So you’d like to build your own NBA betting model, but don’t know where to start. Don’t worry we’ve got you covered. The first step to building any useful machine learning model is figuring out where you’re going to get your data from. And we’re not talking only about distant past data – what good is it if you have access to last year’s NBA games but not last night’s. The foundation of any sports betting machine learning model starts with access to quality data. In this article, we’re going to walk you through a step by step process that you can use to build your very own personal database of high quality NBA statistics.
Here are some prerequisites for successfully following this article from start to finish:
- Basic knowledge of Python
- Selenium Library
- Jupyter Notebook
Of the three, number 1 is by far the most important. You won’t be able to understand what’s going on in this article if you don’t have a basic knowledge of Python. With regards to number 2, if you don’t already have Selenium installed on your computer, you can follow these instructions to complete that step. And lastly, Jupyter Notebook is what we’ll be using to show our code snippets, but you can just as easily run the code from a .py file, so don’t sweat it if you don’t have Jupyter Notebook.
First, we’re going to get an understanding of the structure of the website we plan on scraping, and then we’ll dig into the code itself. With that being said, let’s get started!
The site we’re going to be scraping is www.nba.com. They provide hundreds of different statistics, some more specific than others. But don’t be overwhelmed, they all follow a similar structure, and if you’re able to scrape one statistic from the site you’ll be able to scrape all of them.
Let’s take a look at the layout of the traditional statistics page.
As you can see, there are a few dropdown menus that give you an option to specify which season you’d like to view and the context of how you’d like the particular statistic displayed (per game, per possession, etc). The key thing to notice here is what happens to the URL in your browser when you select an option from one of the dropdowns. Let’s try changing the season to 2019-20 and see what happens.

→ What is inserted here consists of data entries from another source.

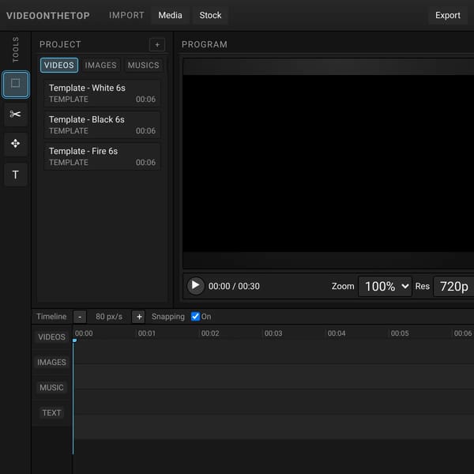Select Template - White 6s clip

click(102, 93)
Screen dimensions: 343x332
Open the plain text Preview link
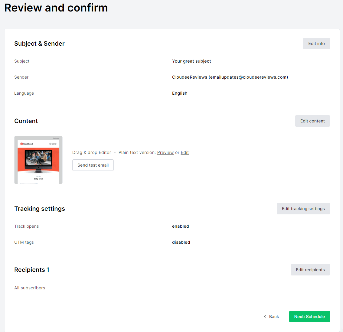(165, 152)
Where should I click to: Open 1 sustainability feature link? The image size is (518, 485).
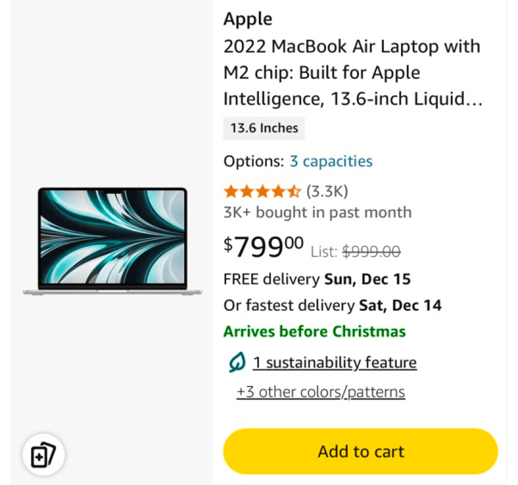(x=334, y=363)
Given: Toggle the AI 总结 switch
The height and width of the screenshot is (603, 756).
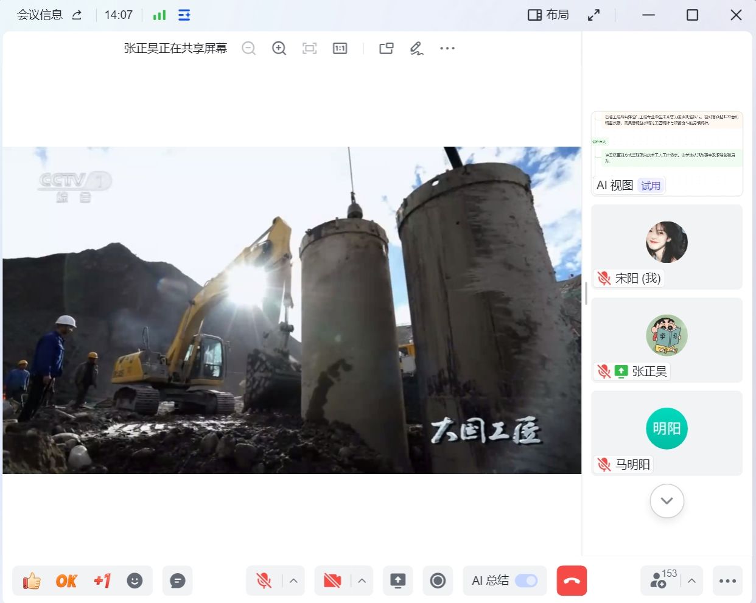Looking at the screenshot, I should pyautogui.click(x=526, y=581).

The selected parameters actually appear in the URL itself. This gives us quite a bit of flexibility in how we can access different parts of the website. Now as you can see, the default view for the stats are the players’ per game averages for the season. That’s fine if you’re looking for a static view of their current season averages. But what if you want to get their actual totals on a per game basis? For that, we’re going to need to dig into the Advanced Filters. When you click on the Advanced Filters tab, you’ll see an option for DATE FROM and DATE TO. Let’s manually set both DATE FROM and DATE TO to 01/02/2022. The other minor tweak we need to make is changing the PER MODE dropdown from PER GAME to TOTALS. Hit RUN IT and notice what happens to the url in your browser. The date range shows up as parameters! We can take advantage of this when we’re building our URL strings in our Python code. Your screen should look like the screenshot below:
Believe it or not, we now have everything we need to start coding! Let’s open up a blank Jupyter Notebook and import the packages we’ll need for this scrape. Below is a list of our imports:
import pandas as pd
from selenium import webdriver
from selenium.webdriver.support.ui import Select
import time
from webdriver_manager.chrome import ChromeDriverManager
Just copy and paste that list of imports into your notebook cell and shit SHIFT+ENTER to make sure it runs without throwing any errors.
Next, we need to define our Driver object in Selenium. The driver object is what will automate the opening and closing of your Browser. It’s essentially a Jupyter Notebook controlled Chrome or Firefox browser that you can control programmatically and extract relevant information from.
driver = webdriver.Chrome(ChromeDriverManager().install())
Finally, we define a function that takes a data in the format YYYY-MM-DD, does all the necessary clicking and filtering and returns a pandas dataframe.
def get_players_leader(game_date):
year = str(game_date)[:4]
month = str(game_date)[5:7]
day = str(game_date)[8:10]
url = f'https://www.nba.com/stats/leaders/?SeasonType=Regular%20Season&DateTo={month}%2F{day}%2F{year}&DateFrom={month}%2F{day}%2F{year}'
driver.get(url)
time.sleep(2)
#Recognizing cookies in the page and accepting so Selenium can find the table
cookie_list = driver.find_elements_by_id('onetrust-accept-btn-handler')
if len(cookie_list)>0:
cookie_list[0].click()
time.sleep(2)
select_list = driver.find_elements_by_xpath('/html/body/main/div/div/div[2]/div/div/nba-stat-table/div[1]/div/div/select')
#Showing all players available on the filter
if (len(select_list)>0):
select_field = Select(select_list[0])
select_field.select_by_visible_text('All')
time.sleep(2)
#Getting and returning dataframe
stat_df = pd.read_html(driver.page_source)[0]
stat_df['GAME_DATE'] = game_date
return stat_df